Furthermore, only the decline in the real value of new orders preceded the start of the Great Recession, and that by six months. In the below graphic a pair of blue dashed lines mark the start and end of the 2008 Great Recession as determined by the National Bureau of Economic Research, a third dashed line at the start of 2020 is only for reference and not representative of an NBER recession pronouncement.

An examination of the data since 2020 bares multiple similarities to 2008’s timeline of events. The most significant parallel is that the real value of new orders for construction materials in the current business cycle began declining in Q2 2021 followed six and nine months later by real declines in unfilled orders and U.S. GDP respectively.

August 2022 physical volumes

All of these comparisons are only valid if the economic conditions of 2008 and 2020 can be argued as being sufficiently similar to warrant comparison. The origins of the decline in GDP in both instances were different. In 2008, we experienced the near collapse of the financial markets originating in the housing market while that of 2022 originated with a pandemic that caused a financial knee-jerk reaction by the federal government which gave away trillions of borrowed dollars to prop up the economy. In both cases, a rapid surge of new money found its way into the financial system in a way that caused asset prices to rapidly increase. Ultimately these flows put considerable demand pressure on the construction and manufacturing industries.

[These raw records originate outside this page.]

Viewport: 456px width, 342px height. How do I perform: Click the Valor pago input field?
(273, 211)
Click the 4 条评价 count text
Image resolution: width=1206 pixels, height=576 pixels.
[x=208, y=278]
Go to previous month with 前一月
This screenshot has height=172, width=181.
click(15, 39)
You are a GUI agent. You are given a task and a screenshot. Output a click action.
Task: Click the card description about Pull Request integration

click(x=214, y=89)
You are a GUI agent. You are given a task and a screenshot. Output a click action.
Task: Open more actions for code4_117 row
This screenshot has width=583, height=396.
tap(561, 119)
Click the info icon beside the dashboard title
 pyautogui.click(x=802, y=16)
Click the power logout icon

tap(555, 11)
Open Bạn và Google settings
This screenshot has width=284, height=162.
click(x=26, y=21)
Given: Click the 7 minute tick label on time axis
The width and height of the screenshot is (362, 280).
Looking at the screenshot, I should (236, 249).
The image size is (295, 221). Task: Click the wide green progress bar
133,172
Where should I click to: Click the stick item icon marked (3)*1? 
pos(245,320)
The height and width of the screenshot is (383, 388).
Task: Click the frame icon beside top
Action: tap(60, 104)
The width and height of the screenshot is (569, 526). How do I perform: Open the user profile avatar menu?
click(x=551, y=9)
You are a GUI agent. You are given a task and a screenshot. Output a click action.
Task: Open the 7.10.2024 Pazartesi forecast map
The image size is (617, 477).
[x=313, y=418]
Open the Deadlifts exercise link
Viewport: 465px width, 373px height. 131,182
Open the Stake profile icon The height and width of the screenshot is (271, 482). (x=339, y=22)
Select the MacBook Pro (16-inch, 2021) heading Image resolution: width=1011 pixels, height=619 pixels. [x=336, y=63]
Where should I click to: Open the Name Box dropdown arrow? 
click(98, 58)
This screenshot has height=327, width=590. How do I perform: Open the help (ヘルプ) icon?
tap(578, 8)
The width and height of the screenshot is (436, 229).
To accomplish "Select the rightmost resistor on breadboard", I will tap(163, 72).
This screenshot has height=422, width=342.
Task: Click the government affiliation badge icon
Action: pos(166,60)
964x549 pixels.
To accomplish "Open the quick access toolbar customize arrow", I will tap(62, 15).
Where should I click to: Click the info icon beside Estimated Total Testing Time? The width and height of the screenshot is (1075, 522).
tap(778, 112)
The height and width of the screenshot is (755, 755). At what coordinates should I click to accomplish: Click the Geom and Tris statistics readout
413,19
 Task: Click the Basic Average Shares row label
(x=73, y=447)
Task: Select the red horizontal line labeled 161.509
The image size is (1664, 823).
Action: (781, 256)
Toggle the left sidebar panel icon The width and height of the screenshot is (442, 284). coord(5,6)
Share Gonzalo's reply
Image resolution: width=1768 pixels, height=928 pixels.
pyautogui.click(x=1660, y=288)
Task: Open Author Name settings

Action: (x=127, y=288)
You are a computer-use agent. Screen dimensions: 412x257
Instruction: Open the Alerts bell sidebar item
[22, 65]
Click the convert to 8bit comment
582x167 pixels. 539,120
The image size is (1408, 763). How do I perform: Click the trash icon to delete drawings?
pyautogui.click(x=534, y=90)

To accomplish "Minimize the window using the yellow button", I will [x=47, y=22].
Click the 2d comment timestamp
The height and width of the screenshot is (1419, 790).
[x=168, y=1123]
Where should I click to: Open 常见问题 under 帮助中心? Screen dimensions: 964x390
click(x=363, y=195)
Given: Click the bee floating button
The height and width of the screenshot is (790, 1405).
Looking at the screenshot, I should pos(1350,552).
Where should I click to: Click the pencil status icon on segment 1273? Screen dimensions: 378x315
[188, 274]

If one is willing to agree that these surges in demand for infrastructure were caused by exogenous monetary forces, then it may be enough to conclude that the dynamics of the construction market in 2008 can teach us something about the market in 2022. It is unfortunate that the magnitude of the monetary forces which have been unleashed on the construction market in 2022 are drastically greater than in 2008. This is to speak nothing of the supply chain constraints which have added an additional complexity to today’s market challenges.

A note about inventories: Products that are part of present-day new and unfilled orders should have market values and costs which are close to parity, thus offering a clear view of the true dynamics of the construction goods market. In contrast, total inventories data can offer a distorted view of market conditions.

Generally accepted accounting principles use accounting conventions such as lower of cost or market; last in, first out; and first in, first out, which can all distort the true value of inventory, especially during periods of high inflation. Furthermore, the composition of inventory may change throughout the course of a market cycle with antiquated and slower-turning goods constituting a greater or smaller portion of total inventory at any given time, again distorting the true inventory picture.